Il sito archeologico in questione è quello di Göbekli Tepe in Turchia ed è il più antico sito archeologico scoperto nel mondo.

La particolarità è che più antico esempio di tempio in pietra.

La presenza di una così grande struttura monumentale, dimostra che anche precedentemente allo sviluppo dell’agricoltura e nell’ambito di un’economia di caccia e raccolta, gli uomini possedevano mezzi sufficienti per erigere strutture monumentali.

La scoperta di questo sito quindi dimostra che tutte le teorie erano sbagliate. 

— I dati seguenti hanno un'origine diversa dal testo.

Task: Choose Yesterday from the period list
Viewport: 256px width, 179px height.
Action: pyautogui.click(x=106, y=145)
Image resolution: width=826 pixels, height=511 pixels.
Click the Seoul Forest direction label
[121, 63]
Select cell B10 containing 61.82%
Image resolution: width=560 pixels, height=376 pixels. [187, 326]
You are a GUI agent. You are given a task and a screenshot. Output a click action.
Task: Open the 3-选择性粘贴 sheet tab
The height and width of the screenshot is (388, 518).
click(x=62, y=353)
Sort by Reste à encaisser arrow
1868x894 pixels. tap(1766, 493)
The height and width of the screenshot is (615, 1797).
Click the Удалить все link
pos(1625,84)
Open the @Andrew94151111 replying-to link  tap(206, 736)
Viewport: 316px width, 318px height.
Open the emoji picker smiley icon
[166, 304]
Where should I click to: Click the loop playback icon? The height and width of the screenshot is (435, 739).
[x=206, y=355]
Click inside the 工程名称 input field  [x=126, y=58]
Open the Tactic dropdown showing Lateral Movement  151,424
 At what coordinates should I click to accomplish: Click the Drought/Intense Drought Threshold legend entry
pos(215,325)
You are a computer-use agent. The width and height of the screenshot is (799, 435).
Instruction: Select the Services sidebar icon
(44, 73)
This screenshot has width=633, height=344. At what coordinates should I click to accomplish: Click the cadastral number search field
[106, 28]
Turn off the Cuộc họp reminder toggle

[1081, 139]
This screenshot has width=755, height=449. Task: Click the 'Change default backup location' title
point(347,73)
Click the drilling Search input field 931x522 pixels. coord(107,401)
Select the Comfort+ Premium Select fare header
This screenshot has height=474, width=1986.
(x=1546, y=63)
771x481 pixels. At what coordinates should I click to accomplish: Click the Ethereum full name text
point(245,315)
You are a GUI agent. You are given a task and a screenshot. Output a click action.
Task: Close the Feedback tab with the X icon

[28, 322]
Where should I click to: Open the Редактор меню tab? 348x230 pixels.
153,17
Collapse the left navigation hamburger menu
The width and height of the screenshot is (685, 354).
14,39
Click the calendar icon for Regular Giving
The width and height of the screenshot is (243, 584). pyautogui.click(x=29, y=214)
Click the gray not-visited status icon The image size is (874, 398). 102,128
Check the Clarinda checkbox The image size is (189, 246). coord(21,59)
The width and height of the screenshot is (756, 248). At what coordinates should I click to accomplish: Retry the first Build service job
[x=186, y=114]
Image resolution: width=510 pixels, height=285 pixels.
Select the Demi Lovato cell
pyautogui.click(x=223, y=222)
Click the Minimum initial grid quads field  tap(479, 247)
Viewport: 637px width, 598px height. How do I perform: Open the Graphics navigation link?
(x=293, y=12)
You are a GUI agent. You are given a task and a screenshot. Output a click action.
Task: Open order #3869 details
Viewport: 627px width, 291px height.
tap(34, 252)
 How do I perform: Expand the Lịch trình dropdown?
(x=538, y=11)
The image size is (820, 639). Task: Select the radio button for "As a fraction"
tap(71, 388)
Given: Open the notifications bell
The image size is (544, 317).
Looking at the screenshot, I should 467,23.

Le teorie sulla “rivoluzione del Neolitico” hanno sempre sostenuto che tra 10 e 12 mila anni fa agricoltori ed allevatori hanno iniziato a creare villaggi, città, lavori specializzati, scrittura e tutto ciò che sappiamo delle antiche civiltà. Ma uno dei punti salienti delle vecchie teorie è che sia nata prima la città e solo dopo i luoghi di culto. Ora, invece, sembra che la religione sia apparsa prima della vita civilizzata ed organizzata in centri urbani; anzi, che sia quasi stata il motore primario per la creazione della prima città.

Quindi in conclusione fino a pochi anni fa, si riteneva che l’uomo avesse sviluppato una spiritualità e una religiosità complessa solo in seguito allo sviluppo dell’allevamento e dei primi nuclei abitativi sedentari. La religione arrivava quindi dopo questioni più utilitaristiche quali il difendersi e lo sfamarsi. La religiosità sarebbe subentrata secondo gli studiosi razionalisti e marxisti solo in seguito, quale sistema di controllo e collante sociale. 

Gobekli Tepe, che risale al 9500 A.C., ci dimostra invece che l’uomo nomade iniziò a riunirsi e ad organizzarsi spinto da necessità spirituali. Fu il culto a portare alla civilizzazione, non viceversa.

Molti oggi ritengono che è proprio grazie agli sforzi fatti per erigere Gobekli Tepe che gli uomini iniziarono a capire di potersi organizzare tra loro.